Quello che segue non è un articolo sui diritti veri o presunti delle coppie omosessuali. Non un’ennesima valutazione su una prassi ormai comune. Neppure una soluzione a basso costo al problema del riconoscimento dei bambini concepiti all’estero attraverso tecniche di procreazione medicalmente assistita. È piuttosto uno spunto per cogliere alcuni degli elementi in gioco ed essere aiutati a un discernimento cristiano.
I fatti attuali
La commissione Politiche Europee del Senato ha recentemente bocciato una proposta di regolamento europeo che prevederebbe la creazione di un «certificato europeo di filiazione» delle coppie omogenitoriali e ha invitato il Governo italiano a far valere il proprio veto nel Consiglio europeo. Il punto critico di tale regolamento – visto dall’Italia – sarebbe il rischio che ne derivi una sanatoria per pratiche vietate nel nostro paese (legge 40 del 2004), ma consentite all’estero. Tra esse la più controversa è quella dell’utero in affitto.
A onor del vero, da quando entrò in vigore, la legge 40 sulla procreazione assistita suscitò, da subito, non solo polemiche ma «raggiri» da sanare con «sentenze del giorno dopo». Pian piano, a colpi di sentenze, molti paletti sono stati tolti, ma l’utero in affitto è rimasto una pratica vietata, che la Corte Costituzionale definisce: intollerabile offesa alla dignità della donna e spesso occasione di abusi e di sfruttamento (sentenza n. 33/2021). Ecco perché la Corte suprema di Cassazione, a Sezioni Unite, ha escluso che un atto di nascita firmato all’estero per un bambino nato da maternità surrogata e consegnato alla coppia dei committenti come figlio di entrambi, possa essere trascritto in Italia nei registri dello stato civile.
Da qui la bagarre politica, giuridica e mediatica cui stiamo assistendo in questi giorni, che sta infiammando e dividendo l’Italia e le coscienze degli italiani. Al netto delle intenzioni colpevolmente finalizzate a disorientare e dei modi molto faziosi nel presentare la questione sui media, occorre mostrare la complessità della situazione reale.

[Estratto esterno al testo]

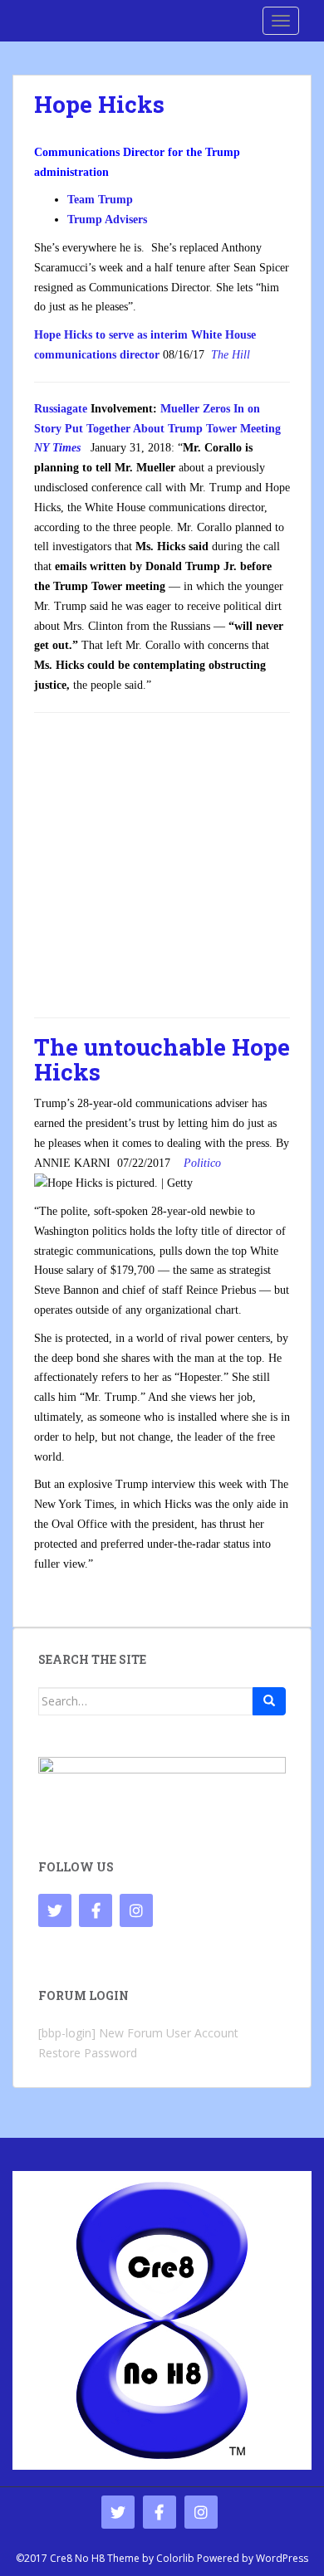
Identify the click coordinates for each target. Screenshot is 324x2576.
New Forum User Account (168, 2033)
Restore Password (87, 2053)
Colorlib (175, 2558)
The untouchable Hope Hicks (162, 1060)
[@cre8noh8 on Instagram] (136, 1910)
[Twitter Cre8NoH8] (54, 1910)
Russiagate (60, 408)
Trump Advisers (107, 219)
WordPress (282, 2558)
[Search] (269, 1701)
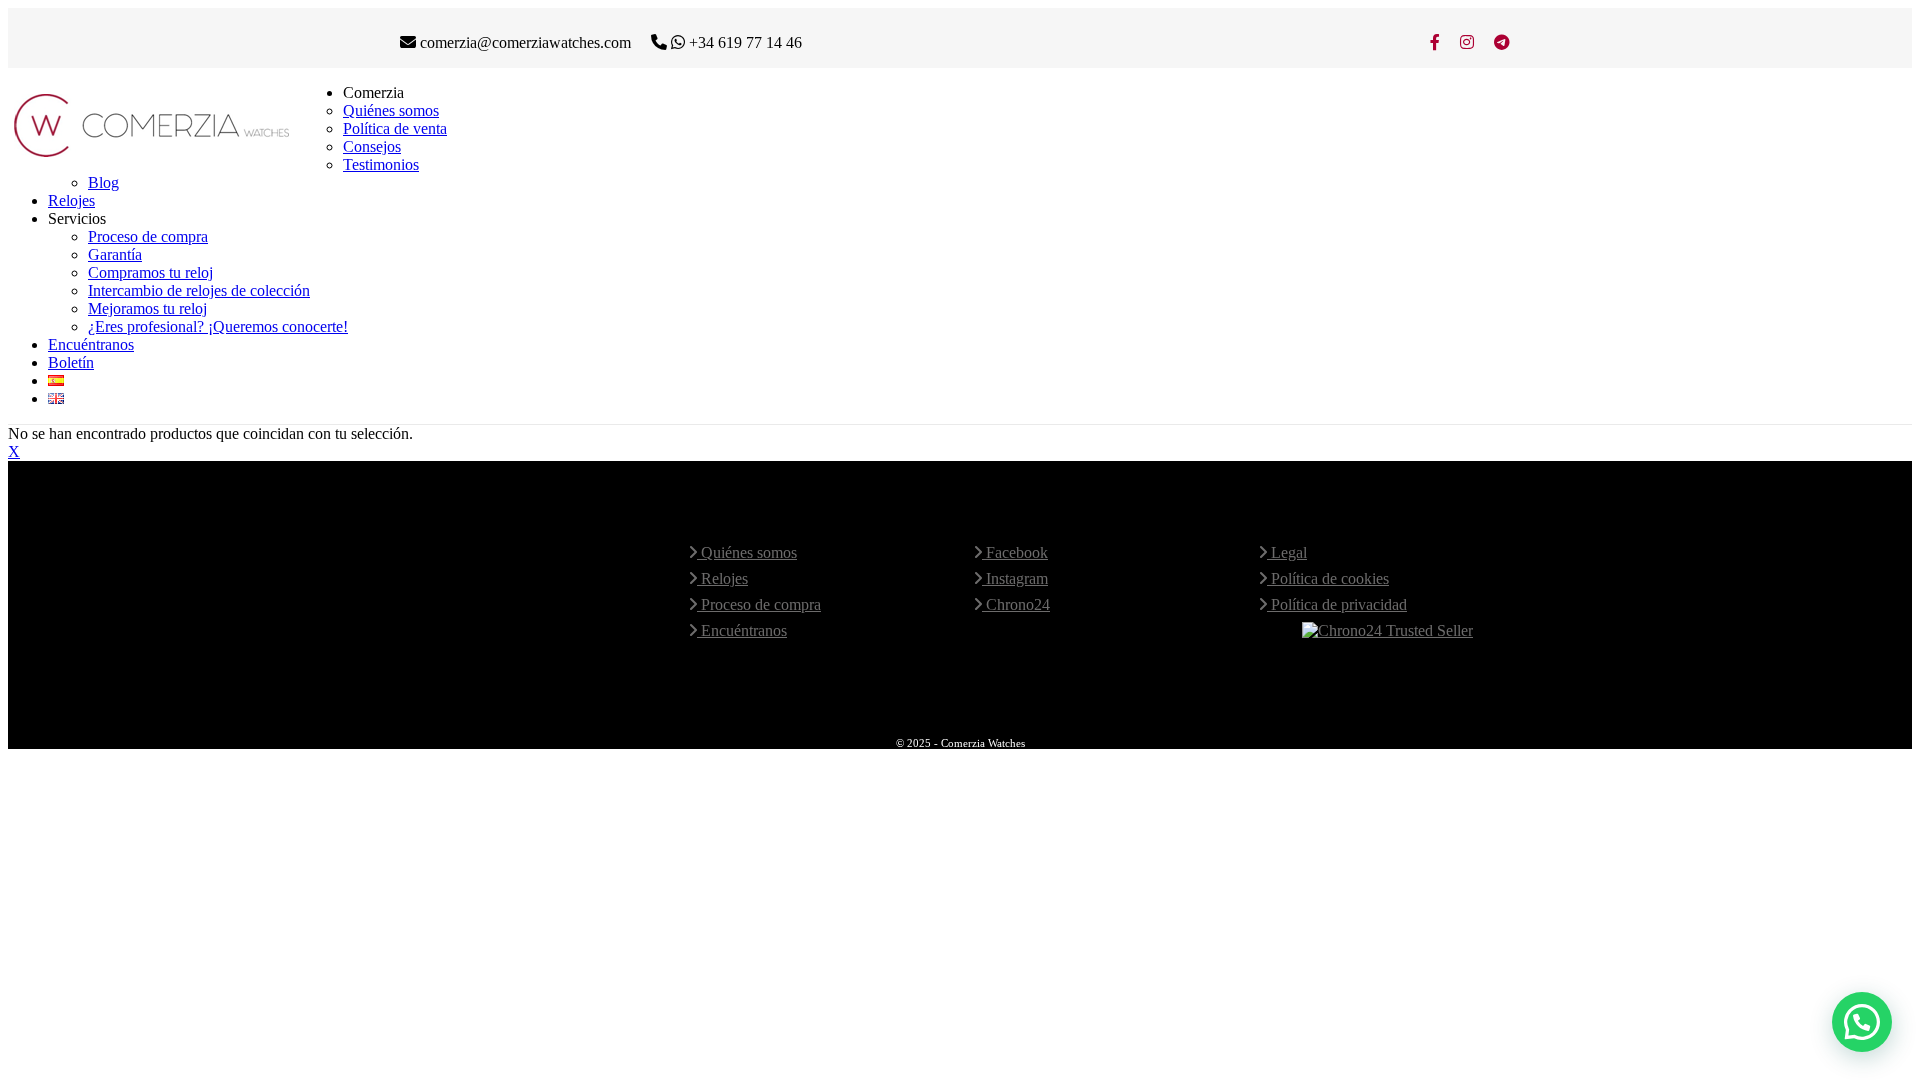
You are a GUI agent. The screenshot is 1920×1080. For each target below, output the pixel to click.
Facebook (1015, 552)
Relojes (71, 200)
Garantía (115, 254)
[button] (1862, 1022)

Infatti, il tema chiama in causa molte discipline come la medicina, l’economia, la filosofia, il diritto, la morale, la teologia. È un intreccio forse troppo complesso per chi ha bisogno di avere certezze, verificate o presunte, per schierarsi pro o contro. Ma questo clima confuso trasforma la ricerca del massimo bene possibile per i bambini, che di fatto ci sono, in un fuoco incrociato di accuse reciproche, campagne denigratorie, perentorie e inappellabili conclusioni.
In questo ginepraio è più onesto e prudente cercare di farsi le domande giuste, per giungere a non confondere almeno il punto di partenza: non esiste per nessuno il diritto ad essere genitori. Ma esiste il diritto ad essere figli. E possibilmente ad essere figli concepiti ed accolti perché figli e non «prodotti pagati». E questo vale per ogni coppia: omo o etero che sia.
Non bastano i dati di fatto
Dagli anni Settanta sono in corso in tutto il mondo ricerche empiriche per confortare o contestare la bontà della genitorialità di coppie omosessuali. Analizzando le conclusioni a cui i ricercatori delle diverse posizioni giungono, esse sembrano sempre costruite ad hoc per sostenere la tesi di partenza di ciascuno.
Tralasciando questo vizio di fondo, in sé piuttosto rilevante, occorre osservare che le ricerche condotte sul campo sono sempre «descrittive» e non «normative». Descrivono le realtà di fatto e non ciò che dovrebbe realizzarsi. Ma qui c’è un problema: affermare che le realtà già esistenti indichino necessariamente la direzione da percorrere e la norma da seguire è una forzatura, tecnicamente un caso di «fallacia naturalistica». Detto in altri termini: si confondono le questioni di fatto con quelle dei valori.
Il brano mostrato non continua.